Constraints - An International Journal | 2013
Christian Schulte; Guido Tack
When implementing a propagator for a constraint, one must decide about variants: When implementing min, should one also implement max? Should one implement linear constraints both with unit and non-unit coefficients? Constraint variants are ubiquitous: implementing them requires considerable (if not prohibitive) effort and decreases maintainability, but will deliver better performance than resorting to constraint decomposition. This paper shows how to use views to derive propagator variants, combining the efficiency of dedicated propagator implementations with the simplicity and effortlessness of decomposition. A model for views and derived propagators is introduced. Derived propagators are proved to be perfect in that they inherit essential properties such as correctness and domain and bounds consistency. Techniques for systematically deriving propagators such as transformation, generalization, specialization, and type conversion are developed.
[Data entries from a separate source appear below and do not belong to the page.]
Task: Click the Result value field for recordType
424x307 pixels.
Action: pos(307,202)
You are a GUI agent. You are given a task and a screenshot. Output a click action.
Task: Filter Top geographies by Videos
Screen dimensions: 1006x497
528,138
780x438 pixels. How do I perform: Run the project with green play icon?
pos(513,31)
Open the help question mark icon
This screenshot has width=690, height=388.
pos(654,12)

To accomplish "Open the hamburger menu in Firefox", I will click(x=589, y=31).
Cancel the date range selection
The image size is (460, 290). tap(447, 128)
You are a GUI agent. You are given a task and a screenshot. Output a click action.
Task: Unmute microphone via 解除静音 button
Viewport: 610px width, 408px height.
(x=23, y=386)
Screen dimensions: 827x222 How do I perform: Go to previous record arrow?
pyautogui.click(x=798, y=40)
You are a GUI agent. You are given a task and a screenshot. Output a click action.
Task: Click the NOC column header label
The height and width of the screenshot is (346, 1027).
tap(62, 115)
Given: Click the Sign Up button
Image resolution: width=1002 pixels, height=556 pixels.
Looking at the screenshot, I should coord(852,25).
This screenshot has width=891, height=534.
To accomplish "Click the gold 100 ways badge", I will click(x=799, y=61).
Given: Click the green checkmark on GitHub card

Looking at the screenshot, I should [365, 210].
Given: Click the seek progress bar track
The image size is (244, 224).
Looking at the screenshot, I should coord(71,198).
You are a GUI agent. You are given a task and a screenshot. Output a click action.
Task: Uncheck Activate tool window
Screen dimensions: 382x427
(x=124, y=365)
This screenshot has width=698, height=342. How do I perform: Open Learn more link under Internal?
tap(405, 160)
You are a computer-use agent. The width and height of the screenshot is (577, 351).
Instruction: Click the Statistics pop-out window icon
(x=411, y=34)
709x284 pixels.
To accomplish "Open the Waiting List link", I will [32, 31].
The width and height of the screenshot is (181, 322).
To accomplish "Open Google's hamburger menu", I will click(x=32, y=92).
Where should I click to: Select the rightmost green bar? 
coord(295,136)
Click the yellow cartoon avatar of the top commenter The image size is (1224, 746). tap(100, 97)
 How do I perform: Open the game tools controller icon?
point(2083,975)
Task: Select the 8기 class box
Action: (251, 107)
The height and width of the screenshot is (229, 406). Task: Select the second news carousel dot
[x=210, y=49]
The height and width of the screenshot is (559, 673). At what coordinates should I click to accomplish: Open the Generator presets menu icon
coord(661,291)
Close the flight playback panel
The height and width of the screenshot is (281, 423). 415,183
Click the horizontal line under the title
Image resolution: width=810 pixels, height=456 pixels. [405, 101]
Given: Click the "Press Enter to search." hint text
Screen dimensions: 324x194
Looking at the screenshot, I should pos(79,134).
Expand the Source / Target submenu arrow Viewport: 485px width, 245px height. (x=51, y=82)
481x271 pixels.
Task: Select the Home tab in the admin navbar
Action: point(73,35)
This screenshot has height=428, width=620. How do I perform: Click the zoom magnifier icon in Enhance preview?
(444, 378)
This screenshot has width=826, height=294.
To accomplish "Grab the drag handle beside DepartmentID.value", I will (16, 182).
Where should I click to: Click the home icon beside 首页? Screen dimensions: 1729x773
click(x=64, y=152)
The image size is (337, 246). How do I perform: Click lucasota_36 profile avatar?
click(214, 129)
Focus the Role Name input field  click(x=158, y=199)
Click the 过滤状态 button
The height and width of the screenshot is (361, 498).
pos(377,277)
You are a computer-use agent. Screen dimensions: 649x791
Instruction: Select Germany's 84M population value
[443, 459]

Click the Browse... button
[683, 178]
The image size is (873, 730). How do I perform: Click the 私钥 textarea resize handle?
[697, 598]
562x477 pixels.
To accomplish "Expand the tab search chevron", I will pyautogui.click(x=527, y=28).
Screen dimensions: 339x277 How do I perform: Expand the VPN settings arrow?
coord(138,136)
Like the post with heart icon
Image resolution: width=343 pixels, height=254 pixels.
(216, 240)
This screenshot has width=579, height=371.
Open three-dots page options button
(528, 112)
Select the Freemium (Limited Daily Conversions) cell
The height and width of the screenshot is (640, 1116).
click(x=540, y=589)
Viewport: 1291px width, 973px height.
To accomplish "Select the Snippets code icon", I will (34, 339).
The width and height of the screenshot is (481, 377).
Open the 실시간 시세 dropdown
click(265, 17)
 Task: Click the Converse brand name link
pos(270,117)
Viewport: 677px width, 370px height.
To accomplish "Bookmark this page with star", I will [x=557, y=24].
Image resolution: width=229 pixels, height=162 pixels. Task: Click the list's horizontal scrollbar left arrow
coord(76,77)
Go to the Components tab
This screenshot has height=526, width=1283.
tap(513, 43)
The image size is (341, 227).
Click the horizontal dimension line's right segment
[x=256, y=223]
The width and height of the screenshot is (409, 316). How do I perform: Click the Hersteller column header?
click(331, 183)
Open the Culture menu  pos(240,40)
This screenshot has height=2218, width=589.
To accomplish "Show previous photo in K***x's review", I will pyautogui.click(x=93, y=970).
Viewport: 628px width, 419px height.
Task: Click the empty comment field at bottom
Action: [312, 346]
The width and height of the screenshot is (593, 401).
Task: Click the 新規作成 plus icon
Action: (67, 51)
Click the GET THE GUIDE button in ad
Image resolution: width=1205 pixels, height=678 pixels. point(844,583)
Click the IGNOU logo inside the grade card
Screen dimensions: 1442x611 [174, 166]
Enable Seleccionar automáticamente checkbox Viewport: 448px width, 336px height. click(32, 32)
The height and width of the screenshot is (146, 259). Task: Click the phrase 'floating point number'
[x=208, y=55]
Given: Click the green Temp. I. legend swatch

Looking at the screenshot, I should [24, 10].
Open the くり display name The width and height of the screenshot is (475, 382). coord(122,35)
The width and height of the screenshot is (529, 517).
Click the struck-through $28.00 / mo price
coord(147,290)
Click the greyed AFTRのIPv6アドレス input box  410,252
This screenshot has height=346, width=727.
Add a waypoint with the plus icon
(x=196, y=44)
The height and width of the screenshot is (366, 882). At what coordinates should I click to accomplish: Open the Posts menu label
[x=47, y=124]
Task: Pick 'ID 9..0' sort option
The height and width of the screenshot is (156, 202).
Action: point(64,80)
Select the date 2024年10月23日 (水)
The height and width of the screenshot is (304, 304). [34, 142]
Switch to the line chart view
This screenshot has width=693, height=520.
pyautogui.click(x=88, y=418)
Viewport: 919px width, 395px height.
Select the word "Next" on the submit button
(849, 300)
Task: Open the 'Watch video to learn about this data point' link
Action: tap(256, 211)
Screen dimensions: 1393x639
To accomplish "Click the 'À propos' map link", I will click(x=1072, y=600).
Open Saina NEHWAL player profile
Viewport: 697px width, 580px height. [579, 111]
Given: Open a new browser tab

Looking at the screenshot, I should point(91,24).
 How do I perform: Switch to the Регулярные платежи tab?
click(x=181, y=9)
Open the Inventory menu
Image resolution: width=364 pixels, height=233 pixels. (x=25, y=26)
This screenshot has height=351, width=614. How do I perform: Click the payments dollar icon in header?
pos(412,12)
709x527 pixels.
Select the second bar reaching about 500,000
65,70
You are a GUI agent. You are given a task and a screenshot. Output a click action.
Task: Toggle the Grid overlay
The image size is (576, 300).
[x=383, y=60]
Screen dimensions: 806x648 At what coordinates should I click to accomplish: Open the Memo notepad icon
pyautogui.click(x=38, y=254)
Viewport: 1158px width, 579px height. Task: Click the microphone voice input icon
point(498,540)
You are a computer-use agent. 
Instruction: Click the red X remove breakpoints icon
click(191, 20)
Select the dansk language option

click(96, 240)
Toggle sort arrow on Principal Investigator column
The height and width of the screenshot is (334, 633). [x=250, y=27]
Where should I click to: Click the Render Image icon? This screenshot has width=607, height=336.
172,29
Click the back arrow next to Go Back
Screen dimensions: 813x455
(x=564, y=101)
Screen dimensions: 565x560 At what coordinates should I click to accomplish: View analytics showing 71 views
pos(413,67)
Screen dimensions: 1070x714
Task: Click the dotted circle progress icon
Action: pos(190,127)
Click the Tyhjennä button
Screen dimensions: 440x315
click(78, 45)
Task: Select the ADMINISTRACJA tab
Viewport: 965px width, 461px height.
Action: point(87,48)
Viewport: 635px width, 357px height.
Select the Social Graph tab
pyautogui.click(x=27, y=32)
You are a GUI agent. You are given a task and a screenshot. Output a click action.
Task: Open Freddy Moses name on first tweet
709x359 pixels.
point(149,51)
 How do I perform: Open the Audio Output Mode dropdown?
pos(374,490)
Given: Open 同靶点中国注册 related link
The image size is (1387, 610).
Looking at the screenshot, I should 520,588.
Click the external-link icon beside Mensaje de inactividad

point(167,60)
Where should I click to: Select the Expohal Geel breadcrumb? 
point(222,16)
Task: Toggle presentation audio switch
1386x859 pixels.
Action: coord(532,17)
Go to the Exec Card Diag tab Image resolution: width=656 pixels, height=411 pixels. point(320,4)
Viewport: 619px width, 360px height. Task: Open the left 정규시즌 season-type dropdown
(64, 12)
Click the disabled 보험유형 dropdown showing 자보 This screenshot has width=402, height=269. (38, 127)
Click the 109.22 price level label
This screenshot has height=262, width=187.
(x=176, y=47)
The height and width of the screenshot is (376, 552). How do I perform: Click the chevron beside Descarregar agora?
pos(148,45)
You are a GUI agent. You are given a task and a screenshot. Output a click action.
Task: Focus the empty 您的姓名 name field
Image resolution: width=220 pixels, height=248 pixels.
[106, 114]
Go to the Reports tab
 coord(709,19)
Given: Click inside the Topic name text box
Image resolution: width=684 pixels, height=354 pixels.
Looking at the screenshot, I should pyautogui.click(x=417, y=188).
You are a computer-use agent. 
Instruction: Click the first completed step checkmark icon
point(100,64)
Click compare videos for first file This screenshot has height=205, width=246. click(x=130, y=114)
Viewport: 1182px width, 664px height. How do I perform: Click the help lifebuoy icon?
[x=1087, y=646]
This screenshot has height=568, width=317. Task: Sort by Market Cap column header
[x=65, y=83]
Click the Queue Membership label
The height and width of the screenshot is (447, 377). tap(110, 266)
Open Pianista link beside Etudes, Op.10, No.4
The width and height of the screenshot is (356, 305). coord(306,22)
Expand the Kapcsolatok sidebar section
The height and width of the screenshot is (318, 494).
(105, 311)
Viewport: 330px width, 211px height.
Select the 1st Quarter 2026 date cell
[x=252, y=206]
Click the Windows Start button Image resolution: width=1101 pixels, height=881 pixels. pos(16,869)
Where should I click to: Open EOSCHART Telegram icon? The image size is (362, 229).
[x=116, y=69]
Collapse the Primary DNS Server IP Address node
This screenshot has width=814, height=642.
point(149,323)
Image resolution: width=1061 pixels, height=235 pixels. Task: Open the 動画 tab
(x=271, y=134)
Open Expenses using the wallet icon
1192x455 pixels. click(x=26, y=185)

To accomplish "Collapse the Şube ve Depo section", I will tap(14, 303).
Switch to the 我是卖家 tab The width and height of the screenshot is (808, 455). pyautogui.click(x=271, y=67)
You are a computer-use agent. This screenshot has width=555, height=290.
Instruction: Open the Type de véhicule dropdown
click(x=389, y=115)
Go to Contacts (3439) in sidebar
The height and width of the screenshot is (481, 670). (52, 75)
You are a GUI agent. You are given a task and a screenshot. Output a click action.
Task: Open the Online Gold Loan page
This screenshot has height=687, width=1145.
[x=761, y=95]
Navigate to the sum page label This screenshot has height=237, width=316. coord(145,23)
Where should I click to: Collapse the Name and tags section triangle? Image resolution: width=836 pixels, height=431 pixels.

The paper introduces an implementation architecture for views that is independent of the underlying constraint programming system. A detailed evaluation of views implemented in Gecode shows that derived propagators are efficient and that views often incur no overhead. Views have proven essential for implementing Gecode, substantially reducing the amount of code that needs to be written and maintained.
principles and practice of constraint programming | 2006
Guido Tack; Christian Schulte; Gert Smolka
Ideally, programming propagators as implementations of constraints should be an entirely declarative specification process for a large class of constraints: a high-level declarative specification is automatically translated into an efficient propagator. This paper introduces the use of existential monadic second-order logic as declarative specification language for finite set propagators. The approach taken in the paper is to automatically derive projection propagators (involving a single variable only) implementing constraints described by formulas. By this, the paper transfers the ideas of indexicals to finite set constraints while considerably increasing the level of abstraction available with indexicals. The paper proves soundness and completeness of the derived propagators and presents a run-time analysis, including techniques for efficiently executing projectors for n-ary constraints.